■ Material provided:
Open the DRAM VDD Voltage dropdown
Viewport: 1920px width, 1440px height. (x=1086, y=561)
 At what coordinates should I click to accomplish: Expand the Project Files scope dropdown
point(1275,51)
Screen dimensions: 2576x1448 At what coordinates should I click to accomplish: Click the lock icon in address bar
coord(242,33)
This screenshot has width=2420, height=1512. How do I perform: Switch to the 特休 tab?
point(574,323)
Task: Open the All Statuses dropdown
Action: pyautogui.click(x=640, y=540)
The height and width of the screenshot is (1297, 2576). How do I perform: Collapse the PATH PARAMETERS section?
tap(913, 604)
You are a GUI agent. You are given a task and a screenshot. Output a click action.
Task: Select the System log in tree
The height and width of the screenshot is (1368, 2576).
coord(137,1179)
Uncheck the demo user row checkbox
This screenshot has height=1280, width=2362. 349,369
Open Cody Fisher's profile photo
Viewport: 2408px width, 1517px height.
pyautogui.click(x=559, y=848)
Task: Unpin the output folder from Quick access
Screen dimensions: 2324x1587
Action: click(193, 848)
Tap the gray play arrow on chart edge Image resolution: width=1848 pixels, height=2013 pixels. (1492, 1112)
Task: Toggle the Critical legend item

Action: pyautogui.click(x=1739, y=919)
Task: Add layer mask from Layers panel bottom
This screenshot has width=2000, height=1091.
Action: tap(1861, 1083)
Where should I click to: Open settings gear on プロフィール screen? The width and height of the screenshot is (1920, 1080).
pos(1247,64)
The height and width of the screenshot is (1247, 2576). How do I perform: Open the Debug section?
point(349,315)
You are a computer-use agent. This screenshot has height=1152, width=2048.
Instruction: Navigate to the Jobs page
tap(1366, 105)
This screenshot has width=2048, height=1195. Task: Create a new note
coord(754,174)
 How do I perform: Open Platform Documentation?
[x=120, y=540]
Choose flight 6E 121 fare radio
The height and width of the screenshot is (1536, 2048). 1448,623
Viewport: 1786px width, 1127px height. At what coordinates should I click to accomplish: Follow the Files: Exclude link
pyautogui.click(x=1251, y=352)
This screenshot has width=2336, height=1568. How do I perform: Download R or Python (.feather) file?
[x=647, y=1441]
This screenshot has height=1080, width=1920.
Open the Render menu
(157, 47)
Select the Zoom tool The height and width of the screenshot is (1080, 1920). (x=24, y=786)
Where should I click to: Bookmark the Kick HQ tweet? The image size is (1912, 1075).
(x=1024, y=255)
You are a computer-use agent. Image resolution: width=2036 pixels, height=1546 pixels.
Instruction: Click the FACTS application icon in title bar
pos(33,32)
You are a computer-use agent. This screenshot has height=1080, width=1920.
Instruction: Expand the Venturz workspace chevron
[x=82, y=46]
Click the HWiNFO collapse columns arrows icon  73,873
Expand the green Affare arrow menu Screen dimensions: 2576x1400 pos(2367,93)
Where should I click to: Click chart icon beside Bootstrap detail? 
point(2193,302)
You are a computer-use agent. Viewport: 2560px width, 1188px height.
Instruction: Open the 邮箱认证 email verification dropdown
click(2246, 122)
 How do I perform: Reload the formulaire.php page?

■ How to complete this task:
From the first line to the last, restate the data above exactly.

■ Problem solution:
Open the DRAM VDD Voltage dropdown
Viewport: 1920px width, 1440px height. (x=1086, y=561)
 At what coordinates should I click to accomplish: Expand the Project Files scope dropdown
point(1275,51)
Screen dimensions: 2576x1448 At what coordinates should I click to accomplish: Click the lock icon in address bar
coord(242,33)
This screenshot has width=2420, height=1512. How do I perform: Switch to the 特休 tab?
point(574,323)
Task: Open the All Statuses dropdown
Action: pyautogui.click(x=640, y=540)
The height and width of the screenshot is (1297, 2576). How do I perform: Collapse the PATH PARAMETERS section?
tap(913, 604)
You are a GUI agent. You are given a task and a screenshot. Output a click action.
Task: Select the System log in tree
The height and width of the screenshot is (1368, 2576).
coord(137,1179)
Uncheck the demo user row checkbox
This screenshot has height=1280, width=2362. 349,369
Open Cody Fisher's profile photo
Viewport: 2408px width, 1517px height.
pyautogui.click(x=559, y=848)
Task: Unpin the output folder from Quick access
Screen dimensions: 2324x1587
Action: click(193, 848)
Tap the gray play arrow on chart edge Image resolution: width=1848 pixels, height=2013 pixels. (1492, 1112)
Task: Toggle the Critical legend item

Action: pyautogui.click(x=1739, y=919)
Task: Add layer mask from Layers panel bottom
This screenshot has width=2000, height=1091.
Action: tap(1861, 1083)
Where should I click to: Open settings gear on プロフィール screen? The width and height of the screenshot is (1920, 1080).
pos(1247,64)
The height and width of the screenshot is (1247, 2576). How do I perform: Open the Debug section?
point(349,315)
You are a computer-use agent. This screenshot has height=1152, width=2048.
Instruction: Navigate to the Jobs page
tap(1366, 105)
This screenshot has width=2048, height=1195. Task: Create a new note
coord(754,174)
 How do I perform: Open Platform Documentation?
[x=120, y=540]
Choose flight 6E 121 fare radio
The height and width of the screenshot is (1536, 2048). 1448,623
Viewport: 1786px width, 1127px height. At what coordinates should I click to accomplish: Follow the Files: Exclude link
pyautogui.click(x=1251, y=352)
This screenshot has width=2336, height=1568. How do I perform: Download R or Python (.feather) file?
[x=647, y=1441]
This screenshot has height=1080, width=1920.
Open the Render menu
(157, 47)
Select the Zoom tool The height and width of the screenshot is (1080, 1920). (x=24, y=786)
Where should I click to: Bookmark the Kick HQ tweet? The image size is (1912, 1075).
(x=1024, y=255)
You are a computer-use agent. Image resolution: width=2036 pixels, height=1546 pixels.
Instruction: Click the FACTS application icon in title bar
pos(33,32)
You are a computer-use agent. This screenshot has height=1080, width=1920.
Instruction: Expand the Venturz workspace chevron
[x=82, y=46]
Click the HWiNFO collapse columns arrows icon  73,873
Expand the green Affare arrow menu Screen dimensions: 2576x1400 pos(2367,93)
Where should I click to: Click chart icon beside Bootstrap detail? 
point(2193,302)
You are a computer-use agent. Viewport: 2560px width, 1188px height.
Instruction: Open the 邮箱认证 email verification dropdown
click(2246, 122)
 How do I perform: Reload the formulaire.php page?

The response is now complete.